Shoot-through proton FLASH radiation therapy has been proposed where the highest energy is extracted from a cyclotron to maximize the dose rate (DR). Although our proton pencil beam scanning system can deliver 250 MeV (the highest energy), this energy is not used clinically, and as such, 250 MeV has yet to be characterized during clinical commissioning. We aim to characterize the 250-MeV proton beam from the Varian ProBeam system for FLASH and assess the usability of the clinical monitoring ionization chamber (MIC) for FLASH use.
We measured the following data for beam commissioning: integral depth dose curve, spot sigma, and absolute dose. To evaluate the MIC, we measured output as a function of beam current. To characterize a 250 MeV FLASH beam, we measured (1) the central axis DR as a function of current and spot spacing and arrangement, (2) for a fixed spot spacing, the maximum field size that achieves FLASH DR (ie, > 40 Gy/s), and (3) DR reproducibility. All FLASH DR measurements were performed using an ion chamber for the absolute dose, and irradiation times were obtained from log files. We verified dose measurements using EBT-XD films and irradiation times using a fast, pixelated spectral detector.
R90 and R80 from integral depth dose were 37.58 and 37.69 cm, and spot sigma at the isocenter were σx = 3.336 and σy = 3.332 mm, respectively. The absolute dose output was measured as 0.343 Gy*mm2/MU for the commissioning conditions. Output was stable for beam currents up to 15 nA and gradually increased to 12-fold for 115 nA. Dose and DR depended on beam current, spot spacing, and arrangement and could be reproduced with 6.4% and 4.2% variations, respectively.
Although FLASH was achieved and the largest field size that delivers FLASH DR was determined as 35 × 35 mm2, the current MIC has DR dependence, and users should measure dose and DR independently each time for their FLASH applications.

● Record excerpts
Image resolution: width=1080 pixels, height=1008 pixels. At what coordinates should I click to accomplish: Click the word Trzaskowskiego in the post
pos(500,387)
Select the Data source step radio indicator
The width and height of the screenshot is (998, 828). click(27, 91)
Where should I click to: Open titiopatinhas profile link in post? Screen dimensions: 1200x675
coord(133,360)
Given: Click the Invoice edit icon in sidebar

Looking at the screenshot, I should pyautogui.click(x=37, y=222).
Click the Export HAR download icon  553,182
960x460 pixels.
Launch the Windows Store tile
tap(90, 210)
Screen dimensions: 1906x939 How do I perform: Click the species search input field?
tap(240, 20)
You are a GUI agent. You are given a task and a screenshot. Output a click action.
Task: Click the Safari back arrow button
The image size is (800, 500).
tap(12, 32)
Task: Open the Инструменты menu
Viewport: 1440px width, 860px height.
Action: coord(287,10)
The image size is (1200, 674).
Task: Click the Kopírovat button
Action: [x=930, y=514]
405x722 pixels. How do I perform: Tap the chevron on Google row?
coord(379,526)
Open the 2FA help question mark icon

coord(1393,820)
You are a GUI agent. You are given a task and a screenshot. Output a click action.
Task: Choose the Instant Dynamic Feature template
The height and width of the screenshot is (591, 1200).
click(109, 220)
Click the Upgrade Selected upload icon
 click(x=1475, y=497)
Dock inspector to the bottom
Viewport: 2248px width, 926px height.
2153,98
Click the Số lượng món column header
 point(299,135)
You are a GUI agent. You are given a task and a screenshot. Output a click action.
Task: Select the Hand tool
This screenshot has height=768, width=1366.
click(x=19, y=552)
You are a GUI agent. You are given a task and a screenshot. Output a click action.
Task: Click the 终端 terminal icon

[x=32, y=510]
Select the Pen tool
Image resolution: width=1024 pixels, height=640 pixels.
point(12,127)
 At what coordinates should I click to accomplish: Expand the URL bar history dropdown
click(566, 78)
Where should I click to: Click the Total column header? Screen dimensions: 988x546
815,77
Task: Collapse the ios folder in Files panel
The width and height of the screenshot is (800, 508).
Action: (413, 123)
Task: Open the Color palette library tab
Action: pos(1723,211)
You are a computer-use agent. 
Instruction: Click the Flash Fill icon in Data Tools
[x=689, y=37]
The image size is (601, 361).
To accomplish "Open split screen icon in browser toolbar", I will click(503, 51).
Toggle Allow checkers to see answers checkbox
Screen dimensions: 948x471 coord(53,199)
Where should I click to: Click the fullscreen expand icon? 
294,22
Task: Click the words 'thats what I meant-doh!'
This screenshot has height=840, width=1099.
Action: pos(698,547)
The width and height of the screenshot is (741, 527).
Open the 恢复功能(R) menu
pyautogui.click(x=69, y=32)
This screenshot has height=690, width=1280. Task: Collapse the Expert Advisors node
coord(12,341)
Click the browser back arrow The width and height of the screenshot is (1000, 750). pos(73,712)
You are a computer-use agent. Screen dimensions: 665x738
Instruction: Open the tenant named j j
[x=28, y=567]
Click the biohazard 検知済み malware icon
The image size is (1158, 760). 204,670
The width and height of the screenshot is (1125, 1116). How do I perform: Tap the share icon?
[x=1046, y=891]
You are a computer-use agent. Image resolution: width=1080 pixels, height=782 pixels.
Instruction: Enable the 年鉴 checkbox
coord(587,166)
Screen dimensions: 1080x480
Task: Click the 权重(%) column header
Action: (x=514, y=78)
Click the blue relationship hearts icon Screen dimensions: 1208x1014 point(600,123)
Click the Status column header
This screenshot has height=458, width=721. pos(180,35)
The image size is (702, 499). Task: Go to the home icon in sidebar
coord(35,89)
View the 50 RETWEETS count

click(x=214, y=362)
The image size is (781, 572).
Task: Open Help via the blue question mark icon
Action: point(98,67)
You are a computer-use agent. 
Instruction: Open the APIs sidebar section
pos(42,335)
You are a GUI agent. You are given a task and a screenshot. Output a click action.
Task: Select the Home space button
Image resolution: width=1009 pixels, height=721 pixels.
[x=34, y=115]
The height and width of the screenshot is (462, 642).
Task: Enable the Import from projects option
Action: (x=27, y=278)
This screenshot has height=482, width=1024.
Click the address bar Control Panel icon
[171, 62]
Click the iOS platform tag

● Problem set
1 - List every quantity the passage on the 250-MeV proton beam says was measured for beam commissioning.
2 - Quote the passage on the 250-MeV proton beam word for word, starting at "We measured the" and ending at "pixelated spectral detector.".

● Exercise answers
1 - Integral depth dose curve, spot sigma, absolute dose

2 -
We measured the following data for beam commissioning: integral depth dose curve, spot sigma, and absolute dose. To evaluate the MIC, we measured output as a function of beam current. To characterize a 250 MeV FLASH beam, we measured (1) the central axis DR as a function of current and spot spacing and arrangement, (2) for a fixed spot spacing, the maximum field size that achieves FLASH DR (ie, > 40 Gy/s), and (3) DR reproducibility. All FLASH DR measurements were performed using an ion chamber for the absolute dose, and irradiation times were obtained from log files. We verified dose measurements using EBT-XD films and irradiation times using a fast, pixelated spectral detector.